───── RECORDS TO USE ─────

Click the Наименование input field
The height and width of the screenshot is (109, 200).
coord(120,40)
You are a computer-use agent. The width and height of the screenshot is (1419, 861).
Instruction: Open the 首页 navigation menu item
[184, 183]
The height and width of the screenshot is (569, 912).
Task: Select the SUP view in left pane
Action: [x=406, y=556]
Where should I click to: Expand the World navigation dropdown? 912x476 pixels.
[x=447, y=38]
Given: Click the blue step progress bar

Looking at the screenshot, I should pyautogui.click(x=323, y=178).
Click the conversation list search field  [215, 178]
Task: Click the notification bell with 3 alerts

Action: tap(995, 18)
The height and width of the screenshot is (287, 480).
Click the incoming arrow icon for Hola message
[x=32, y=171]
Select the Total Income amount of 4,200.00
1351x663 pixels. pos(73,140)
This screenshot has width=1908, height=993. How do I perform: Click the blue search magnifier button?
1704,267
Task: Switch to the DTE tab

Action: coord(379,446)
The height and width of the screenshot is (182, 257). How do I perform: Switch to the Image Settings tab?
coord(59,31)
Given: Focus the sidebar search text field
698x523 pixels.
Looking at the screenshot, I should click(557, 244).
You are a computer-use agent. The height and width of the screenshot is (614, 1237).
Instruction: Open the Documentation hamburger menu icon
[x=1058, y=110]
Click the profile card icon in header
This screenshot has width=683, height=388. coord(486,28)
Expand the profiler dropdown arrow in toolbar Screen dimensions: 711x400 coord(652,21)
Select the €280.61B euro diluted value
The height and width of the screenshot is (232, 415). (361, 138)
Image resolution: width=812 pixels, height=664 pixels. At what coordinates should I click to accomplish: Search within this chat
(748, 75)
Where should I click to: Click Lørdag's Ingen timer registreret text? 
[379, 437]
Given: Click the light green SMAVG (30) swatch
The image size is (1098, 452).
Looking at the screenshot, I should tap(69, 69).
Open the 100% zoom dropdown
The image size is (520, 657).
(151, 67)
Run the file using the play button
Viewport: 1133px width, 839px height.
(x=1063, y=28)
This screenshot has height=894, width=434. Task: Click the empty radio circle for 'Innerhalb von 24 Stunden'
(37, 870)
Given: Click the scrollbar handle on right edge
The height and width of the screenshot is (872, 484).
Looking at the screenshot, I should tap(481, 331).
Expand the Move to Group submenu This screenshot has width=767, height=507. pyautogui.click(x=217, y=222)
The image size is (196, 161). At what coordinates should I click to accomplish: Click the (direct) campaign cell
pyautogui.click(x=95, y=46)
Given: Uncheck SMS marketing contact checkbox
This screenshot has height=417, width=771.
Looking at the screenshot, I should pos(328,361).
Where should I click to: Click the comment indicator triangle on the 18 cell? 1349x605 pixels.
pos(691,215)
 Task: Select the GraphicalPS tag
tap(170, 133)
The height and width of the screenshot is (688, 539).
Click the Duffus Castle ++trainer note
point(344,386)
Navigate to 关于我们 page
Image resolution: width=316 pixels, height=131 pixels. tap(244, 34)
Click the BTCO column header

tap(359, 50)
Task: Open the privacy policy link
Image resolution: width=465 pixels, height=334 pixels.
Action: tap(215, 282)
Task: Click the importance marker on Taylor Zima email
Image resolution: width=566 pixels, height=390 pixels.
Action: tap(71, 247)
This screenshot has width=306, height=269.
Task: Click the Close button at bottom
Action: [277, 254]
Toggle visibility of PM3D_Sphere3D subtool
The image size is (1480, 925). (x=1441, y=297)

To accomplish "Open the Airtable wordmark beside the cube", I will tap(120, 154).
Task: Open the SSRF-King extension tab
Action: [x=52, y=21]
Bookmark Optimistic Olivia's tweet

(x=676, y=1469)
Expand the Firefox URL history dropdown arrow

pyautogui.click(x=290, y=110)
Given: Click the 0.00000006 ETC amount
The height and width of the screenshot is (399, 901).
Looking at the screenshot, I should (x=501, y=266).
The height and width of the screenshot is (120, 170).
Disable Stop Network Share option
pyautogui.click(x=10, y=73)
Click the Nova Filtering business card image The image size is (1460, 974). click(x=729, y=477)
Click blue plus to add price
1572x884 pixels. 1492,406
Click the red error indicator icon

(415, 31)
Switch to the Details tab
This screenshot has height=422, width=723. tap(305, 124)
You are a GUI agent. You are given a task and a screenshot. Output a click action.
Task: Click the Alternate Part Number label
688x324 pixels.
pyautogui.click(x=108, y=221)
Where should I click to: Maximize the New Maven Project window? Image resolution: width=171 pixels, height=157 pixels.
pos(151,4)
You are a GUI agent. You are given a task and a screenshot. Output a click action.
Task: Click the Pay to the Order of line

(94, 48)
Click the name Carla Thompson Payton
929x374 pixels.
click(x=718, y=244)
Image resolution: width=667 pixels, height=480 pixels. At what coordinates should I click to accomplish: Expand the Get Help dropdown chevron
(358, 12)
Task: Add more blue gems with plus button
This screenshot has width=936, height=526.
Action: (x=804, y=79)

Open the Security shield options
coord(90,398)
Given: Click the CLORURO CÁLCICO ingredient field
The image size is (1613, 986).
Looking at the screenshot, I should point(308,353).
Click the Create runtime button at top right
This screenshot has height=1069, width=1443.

─────

* WORK INSTRUCTIONS *
Which lines above contain the string "Expand"? Pick out and copy each of them in full, matching case exactly.

* EXPECTED OUTPUT *
Where should I click to: Expand the World navigation dropdown? 912x476 pixels.
Expand the profiler dropdown arrow in toolbar Screen dimensions: 711x400 coord(652,21)
Expand the Move to Group submenu This screenshot has width=767, height=507. pyautogui.click(x=217, y=222)
Expand the Firefox URL history dropdown arrow
Image resolution: width=667 pixels, height=480 pixels. At what coordinates should I click to accomplish: Expand the Get Help dropdown chevron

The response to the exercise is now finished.